• RECORDS FOR THE EXERCISE:
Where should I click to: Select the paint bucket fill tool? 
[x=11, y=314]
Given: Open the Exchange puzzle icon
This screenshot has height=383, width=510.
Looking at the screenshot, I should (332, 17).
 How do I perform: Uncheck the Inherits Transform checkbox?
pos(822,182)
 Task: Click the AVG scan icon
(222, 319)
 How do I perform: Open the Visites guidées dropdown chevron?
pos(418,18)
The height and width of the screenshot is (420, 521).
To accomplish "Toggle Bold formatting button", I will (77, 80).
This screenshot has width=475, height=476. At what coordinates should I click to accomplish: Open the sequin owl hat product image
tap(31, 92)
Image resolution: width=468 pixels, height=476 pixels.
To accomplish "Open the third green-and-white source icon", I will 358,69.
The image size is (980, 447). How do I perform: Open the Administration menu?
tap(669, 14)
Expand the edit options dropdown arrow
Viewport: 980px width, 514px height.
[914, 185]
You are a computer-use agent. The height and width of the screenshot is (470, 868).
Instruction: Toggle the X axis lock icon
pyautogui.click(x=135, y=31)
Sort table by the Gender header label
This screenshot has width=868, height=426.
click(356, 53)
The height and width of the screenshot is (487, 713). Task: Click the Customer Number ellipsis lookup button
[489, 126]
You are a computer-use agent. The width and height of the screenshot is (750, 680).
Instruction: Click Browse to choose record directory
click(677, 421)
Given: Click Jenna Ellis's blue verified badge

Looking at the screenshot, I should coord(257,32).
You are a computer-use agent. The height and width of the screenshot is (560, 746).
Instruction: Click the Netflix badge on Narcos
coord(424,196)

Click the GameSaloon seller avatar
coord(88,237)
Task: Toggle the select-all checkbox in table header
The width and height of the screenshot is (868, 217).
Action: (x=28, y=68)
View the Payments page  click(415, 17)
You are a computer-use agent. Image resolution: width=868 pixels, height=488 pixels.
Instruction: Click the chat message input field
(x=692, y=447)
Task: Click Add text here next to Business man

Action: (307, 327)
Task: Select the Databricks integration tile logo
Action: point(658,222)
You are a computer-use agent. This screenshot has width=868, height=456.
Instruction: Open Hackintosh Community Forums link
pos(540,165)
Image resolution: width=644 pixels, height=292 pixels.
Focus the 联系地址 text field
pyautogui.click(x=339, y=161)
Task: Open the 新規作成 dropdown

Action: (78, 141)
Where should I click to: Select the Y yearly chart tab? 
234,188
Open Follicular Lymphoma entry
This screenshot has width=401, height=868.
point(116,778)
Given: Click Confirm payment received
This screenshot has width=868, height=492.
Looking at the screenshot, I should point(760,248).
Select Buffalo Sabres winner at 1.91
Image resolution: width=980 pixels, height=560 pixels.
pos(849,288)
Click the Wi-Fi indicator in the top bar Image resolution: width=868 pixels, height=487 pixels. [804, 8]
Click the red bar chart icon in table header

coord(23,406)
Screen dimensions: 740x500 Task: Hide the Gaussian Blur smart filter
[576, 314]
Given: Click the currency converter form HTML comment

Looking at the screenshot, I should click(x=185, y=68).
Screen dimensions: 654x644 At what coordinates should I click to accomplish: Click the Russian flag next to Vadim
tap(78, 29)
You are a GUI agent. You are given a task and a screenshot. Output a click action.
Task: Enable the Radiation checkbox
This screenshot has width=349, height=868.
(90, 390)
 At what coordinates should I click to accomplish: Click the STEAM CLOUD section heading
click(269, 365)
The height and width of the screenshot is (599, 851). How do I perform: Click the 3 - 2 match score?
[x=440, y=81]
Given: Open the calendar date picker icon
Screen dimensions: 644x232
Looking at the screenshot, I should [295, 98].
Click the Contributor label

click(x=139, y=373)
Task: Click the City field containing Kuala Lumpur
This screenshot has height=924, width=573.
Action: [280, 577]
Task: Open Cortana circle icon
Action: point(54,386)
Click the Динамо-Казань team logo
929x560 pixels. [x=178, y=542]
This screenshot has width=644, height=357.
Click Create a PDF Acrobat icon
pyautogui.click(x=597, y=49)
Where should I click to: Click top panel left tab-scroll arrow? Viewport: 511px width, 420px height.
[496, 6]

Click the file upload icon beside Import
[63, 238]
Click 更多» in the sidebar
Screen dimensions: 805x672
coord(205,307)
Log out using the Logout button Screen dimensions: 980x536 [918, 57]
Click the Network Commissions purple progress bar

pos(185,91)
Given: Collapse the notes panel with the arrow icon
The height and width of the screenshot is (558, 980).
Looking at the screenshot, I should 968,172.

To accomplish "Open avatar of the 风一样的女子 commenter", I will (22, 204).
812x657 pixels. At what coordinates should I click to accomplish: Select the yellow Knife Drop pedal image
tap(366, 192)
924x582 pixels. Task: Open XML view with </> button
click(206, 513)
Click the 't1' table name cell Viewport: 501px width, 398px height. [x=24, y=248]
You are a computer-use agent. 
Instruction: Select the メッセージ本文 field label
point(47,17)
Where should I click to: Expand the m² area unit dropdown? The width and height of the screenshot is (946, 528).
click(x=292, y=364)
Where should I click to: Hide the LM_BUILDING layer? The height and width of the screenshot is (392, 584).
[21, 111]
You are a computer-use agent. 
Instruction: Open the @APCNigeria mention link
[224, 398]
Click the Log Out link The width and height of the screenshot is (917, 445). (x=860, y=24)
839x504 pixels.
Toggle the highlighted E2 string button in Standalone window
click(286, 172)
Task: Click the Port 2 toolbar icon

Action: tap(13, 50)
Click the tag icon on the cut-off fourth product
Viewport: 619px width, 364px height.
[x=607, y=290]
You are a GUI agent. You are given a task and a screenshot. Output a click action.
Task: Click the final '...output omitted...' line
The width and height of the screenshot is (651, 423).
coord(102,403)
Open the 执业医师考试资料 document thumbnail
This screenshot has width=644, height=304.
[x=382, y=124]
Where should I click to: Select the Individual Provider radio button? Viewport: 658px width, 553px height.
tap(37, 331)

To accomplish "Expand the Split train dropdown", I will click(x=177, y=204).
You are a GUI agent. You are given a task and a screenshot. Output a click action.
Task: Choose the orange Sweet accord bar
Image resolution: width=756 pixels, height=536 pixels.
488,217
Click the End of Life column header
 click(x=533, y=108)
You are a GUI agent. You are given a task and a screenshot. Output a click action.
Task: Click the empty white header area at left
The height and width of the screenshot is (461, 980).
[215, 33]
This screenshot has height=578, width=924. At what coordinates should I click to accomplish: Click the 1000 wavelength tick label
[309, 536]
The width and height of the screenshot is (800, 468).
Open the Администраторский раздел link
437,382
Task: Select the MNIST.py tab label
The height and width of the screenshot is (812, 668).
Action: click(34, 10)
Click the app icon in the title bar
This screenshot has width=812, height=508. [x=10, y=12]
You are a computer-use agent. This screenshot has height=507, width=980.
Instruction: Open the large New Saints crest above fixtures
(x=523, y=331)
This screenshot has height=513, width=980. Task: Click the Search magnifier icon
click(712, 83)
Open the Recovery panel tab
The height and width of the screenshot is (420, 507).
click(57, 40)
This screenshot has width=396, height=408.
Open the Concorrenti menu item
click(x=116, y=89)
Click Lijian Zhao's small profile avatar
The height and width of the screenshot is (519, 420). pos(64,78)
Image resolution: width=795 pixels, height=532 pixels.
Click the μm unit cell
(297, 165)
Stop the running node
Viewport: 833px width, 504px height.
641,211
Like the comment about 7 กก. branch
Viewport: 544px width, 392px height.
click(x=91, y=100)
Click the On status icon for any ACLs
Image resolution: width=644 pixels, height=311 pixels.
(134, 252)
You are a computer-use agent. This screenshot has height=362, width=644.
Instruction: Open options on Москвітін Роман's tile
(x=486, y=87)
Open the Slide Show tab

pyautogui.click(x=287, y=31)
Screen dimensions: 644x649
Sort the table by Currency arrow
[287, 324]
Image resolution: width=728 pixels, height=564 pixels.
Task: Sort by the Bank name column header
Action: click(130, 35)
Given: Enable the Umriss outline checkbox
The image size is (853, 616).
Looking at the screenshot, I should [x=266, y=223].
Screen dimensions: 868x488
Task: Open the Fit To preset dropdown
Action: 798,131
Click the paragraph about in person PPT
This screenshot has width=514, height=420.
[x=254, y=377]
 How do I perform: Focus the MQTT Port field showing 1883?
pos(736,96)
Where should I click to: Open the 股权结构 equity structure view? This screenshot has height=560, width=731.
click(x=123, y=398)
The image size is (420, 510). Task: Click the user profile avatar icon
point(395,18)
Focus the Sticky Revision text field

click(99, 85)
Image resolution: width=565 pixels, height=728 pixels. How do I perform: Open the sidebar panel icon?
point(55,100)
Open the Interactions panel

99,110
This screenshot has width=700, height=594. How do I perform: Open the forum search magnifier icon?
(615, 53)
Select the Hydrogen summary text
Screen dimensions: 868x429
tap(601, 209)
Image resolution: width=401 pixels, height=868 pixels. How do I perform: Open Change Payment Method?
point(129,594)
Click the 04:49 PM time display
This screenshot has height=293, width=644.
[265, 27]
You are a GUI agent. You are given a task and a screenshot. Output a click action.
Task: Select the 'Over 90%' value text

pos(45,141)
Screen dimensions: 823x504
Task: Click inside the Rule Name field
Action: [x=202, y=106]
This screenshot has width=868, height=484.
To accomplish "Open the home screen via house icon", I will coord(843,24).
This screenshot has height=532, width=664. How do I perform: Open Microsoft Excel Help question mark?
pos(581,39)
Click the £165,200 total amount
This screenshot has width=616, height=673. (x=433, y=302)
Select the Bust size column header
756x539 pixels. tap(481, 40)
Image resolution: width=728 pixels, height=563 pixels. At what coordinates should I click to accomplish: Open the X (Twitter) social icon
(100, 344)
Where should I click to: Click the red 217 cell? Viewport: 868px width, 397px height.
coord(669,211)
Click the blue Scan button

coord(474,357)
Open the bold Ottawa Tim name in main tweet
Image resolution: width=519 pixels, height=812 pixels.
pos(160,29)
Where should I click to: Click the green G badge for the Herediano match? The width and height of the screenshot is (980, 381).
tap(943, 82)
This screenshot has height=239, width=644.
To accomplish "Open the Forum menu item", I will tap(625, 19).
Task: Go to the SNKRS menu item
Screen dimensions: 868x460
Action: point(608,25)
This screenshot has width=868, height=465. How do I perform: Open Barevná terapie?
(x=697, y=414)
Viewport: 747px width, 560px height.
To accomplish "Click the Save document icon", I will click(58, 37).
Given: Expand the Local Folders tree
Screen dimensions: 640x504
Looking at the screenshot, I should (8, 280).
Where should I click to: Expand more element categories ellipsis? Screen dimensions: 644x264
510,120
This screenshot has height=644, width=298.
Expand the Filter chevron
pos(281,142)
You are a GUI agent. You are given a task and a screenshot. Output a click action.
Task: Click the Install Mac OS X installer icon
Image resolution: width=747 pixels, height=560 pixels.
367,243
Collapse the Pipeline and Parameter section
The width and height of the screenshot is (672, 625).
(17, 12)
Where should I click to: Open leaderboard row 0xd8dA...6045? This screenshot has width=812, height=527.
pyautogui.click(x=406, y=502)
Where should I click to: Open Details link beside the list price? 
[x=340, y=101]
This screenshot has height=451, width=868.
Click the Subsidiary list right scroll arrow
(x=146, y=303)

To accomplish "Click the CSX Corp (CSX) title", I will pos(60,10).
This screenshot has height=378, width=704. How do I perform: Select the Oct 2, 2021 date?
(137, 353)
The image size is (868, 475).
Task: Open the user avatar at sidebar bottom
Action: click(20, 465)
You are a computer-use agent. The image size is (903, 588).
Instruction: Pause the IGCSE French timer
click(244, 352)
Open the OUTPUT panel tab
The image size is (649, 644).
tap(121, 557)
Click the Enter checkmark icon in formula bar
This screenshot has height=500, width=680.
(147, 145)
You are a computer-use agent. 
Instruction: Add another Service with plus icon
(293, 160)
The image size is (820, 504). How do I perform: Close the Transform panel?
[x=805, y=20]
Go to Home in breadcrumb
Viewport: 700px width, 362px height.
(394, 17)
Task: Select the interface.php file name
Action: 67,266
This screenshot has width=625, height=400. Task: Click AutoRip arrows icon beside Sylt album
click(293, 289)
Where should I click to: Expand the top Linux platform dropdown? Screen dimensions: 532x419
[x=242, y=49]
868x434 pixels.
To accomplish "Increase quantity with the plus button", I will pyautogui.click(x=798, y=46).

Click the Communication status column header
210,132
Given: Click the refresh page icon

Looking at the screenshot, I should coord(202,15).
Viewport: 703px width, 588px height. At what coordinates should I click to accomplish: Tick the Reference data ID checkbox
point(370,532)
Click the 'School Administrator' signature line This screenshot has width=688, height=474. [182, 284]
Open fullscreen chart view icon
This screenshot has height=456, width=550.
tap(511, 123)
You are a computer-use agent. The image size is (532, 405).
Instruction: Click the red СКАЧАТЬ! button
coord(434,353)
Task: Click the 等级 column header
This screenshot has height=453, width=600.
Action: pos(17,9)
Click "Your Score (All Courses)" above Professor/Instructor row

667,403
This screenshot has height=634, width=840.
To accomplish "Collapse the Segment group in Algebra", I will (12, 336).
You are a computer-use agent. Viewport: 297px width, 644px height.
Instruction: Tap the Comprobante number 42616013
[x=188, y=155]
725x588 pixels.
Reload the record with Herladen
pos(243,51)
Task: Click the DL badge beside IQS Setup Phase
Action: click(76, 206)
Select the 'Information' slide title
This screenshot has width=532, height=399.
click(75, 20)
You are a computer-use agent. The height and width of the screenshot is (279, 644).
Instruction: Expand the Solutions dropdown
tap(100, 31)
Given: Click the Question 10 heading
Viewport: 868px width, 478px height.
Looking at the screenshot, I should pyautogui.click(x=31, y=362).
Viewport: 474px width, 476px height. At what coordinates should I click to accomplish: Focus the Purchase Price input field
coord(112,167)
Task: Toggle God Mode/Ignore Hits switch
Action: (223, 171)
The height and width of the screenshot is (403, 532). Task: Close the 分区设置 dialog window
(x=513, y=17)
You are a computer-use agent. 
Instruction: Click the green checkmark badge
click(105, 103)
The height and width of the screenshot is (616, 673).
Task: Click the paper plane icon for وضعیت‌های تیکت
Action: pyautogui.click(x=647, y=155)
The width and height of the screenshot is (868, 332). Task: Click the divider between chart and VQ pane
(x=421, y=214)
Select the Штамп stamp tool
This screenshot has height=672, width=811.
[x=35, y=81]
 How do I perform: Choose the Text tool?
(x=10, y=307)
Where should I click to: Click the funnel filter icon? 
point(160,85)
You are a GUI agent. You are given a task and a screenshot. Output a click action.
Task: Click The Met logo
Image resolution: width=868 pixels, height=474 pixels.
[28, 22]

• YOUR GOAL: Show every line from the entries above in which "Enable" appears.

• ANSWER TO THE EXERCISE:
Task: Enable the Radiation checkbox
Given: Enable the Umriss outline checkbox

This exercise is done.